Pour illustrer le propos, les échanges en plateau étaient notamment entrecoupés d’extraits d’un entretien avec une nonagénaire de Pétange, enrôlée de force dans le Reichsarbeitsdienst (RAD) alors qu’elle n’avait que 20 ans. Cette dame avait connu l’occupation et la peur – quotidienne, dans une société totalitaire, où un voisin pouvait être un mouchard –, elle avait été entraînée contre son gré dans une guerre qui n’était pas la sienne, emmenée loin de sa famille et s’était fait dérober une partie de sa jeunesse.

Tout cela était fort triste, d’autant que la petite dame avait tendance à présenter chaque adolescente vicissitude comme une sorte de folle transgression, un acte de résistance aux conséquences potentiellement funestes.

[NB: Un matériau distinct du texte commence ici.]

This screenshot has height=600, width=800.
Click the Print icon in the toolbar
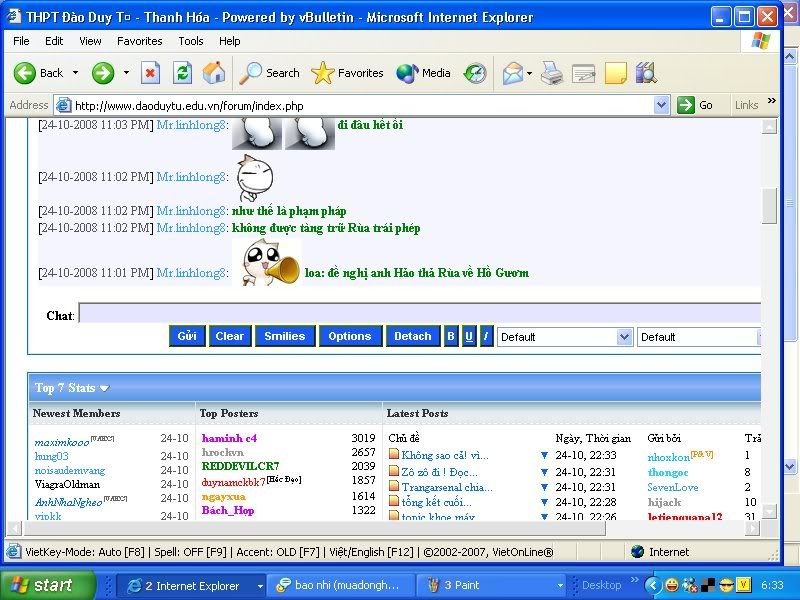(551, 73)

Elle avait ainsi, disait-elle, échappé de peu au camp de concentration, pour avoir traduit les lettres que l’une de ses copines allemandes adressait à son petit ami français. De telles affirmations accueillies avec un silence moins pieux que poli méritent toutefois qu’on se pose une autre question: est-ce que ce type de témoignage constitue réellement un rempart contre le fascisme?

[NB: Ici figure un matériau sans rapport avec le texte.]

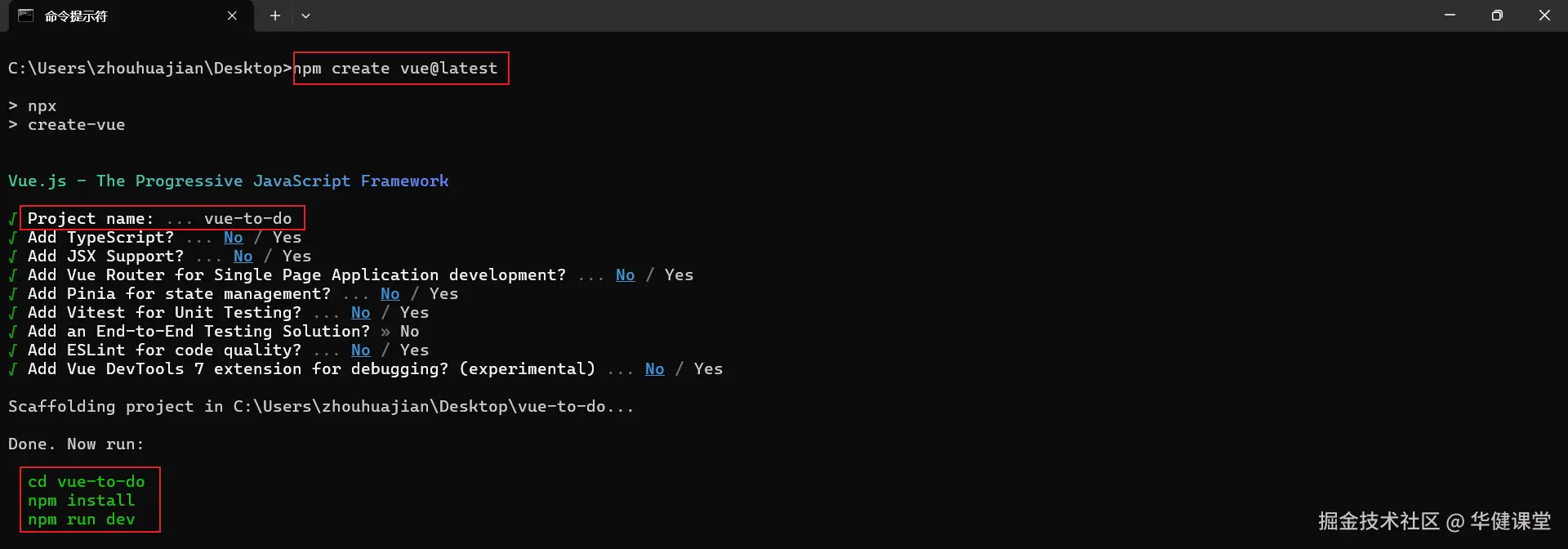The height and width of the screenshot is (549, 1568).
Task: Click the npm run dev command line
Action: point(81,520)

Le grand remplacement (narratif)

Si les témoignages individuels peuvent être précieux pour révéler ou étayer des événements peu documentés, refoulés ou oubliés, s’ils ont le mérite de mettre en lumière des destins individuels au milieu de masses anonymes, ils ont aussi de graves défauts. Le principal étant qu’un témoignage n’est pas un vestige du passé mais un récit. Il est construit dans un contexte particulier, pour répondre à des besoins précis. Il a lui-même une histoire: un début, un développement, une fin.

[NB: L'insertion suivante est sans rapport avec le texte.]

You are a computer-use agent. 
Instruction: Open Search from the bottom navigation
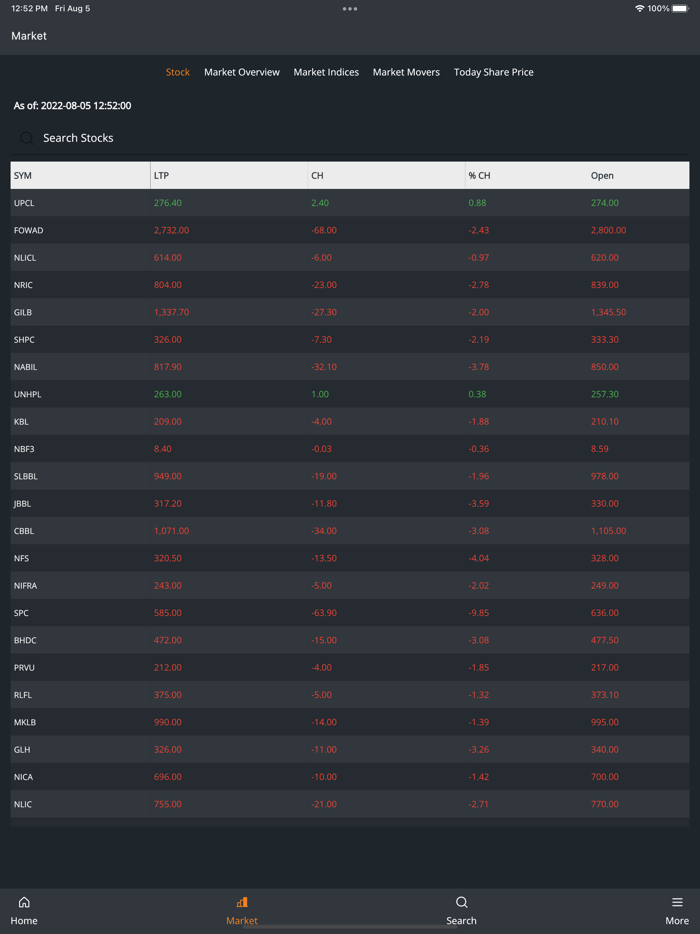(461, 902)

Le récit de la nonagénaire a commencé à être construit pendant la guerre. Il répondait d’abord au besoin de donner un sens aux sacrifices imposés, un sens à la mort de milliers de jeunes gens à peine sortis de l’adolescence. Mais c’est surtout après la libération qu’il a adopté ses traits définitifs, façonnés par le très long combat des enrôlés de force pour la reconnaissance de leurs mérites – en gros, pour l’obtention d’une égalité de statut avec les résistants.

Chaque partie du récit, chacun de ses termes – „ons Jongen a Meedercher“, „sacrifiés“, „déportés militaires“ – était une arme sémantique forgée pour obtenir gain de cause. Mais alors qu’ils pensaient avoir définitivement triomphé en imposant leur marque à cette mémoire de la Deuxième Guerre mondiale qu’ils voulaient éternelle, après s’y être inscrits comme héros sacrificiels dont le martyre avait permis à la nation luxembourgeoise de survivre, voilà que les derniers enrôlés de force et leurs descendants sont confrontés, non seulement à l’apparition de nouveaux récits – „déi eist Land erofman“, comme le dit la nonagénaire –, mais aussi à la fin du monde dans lequel le leur s’était épanoui.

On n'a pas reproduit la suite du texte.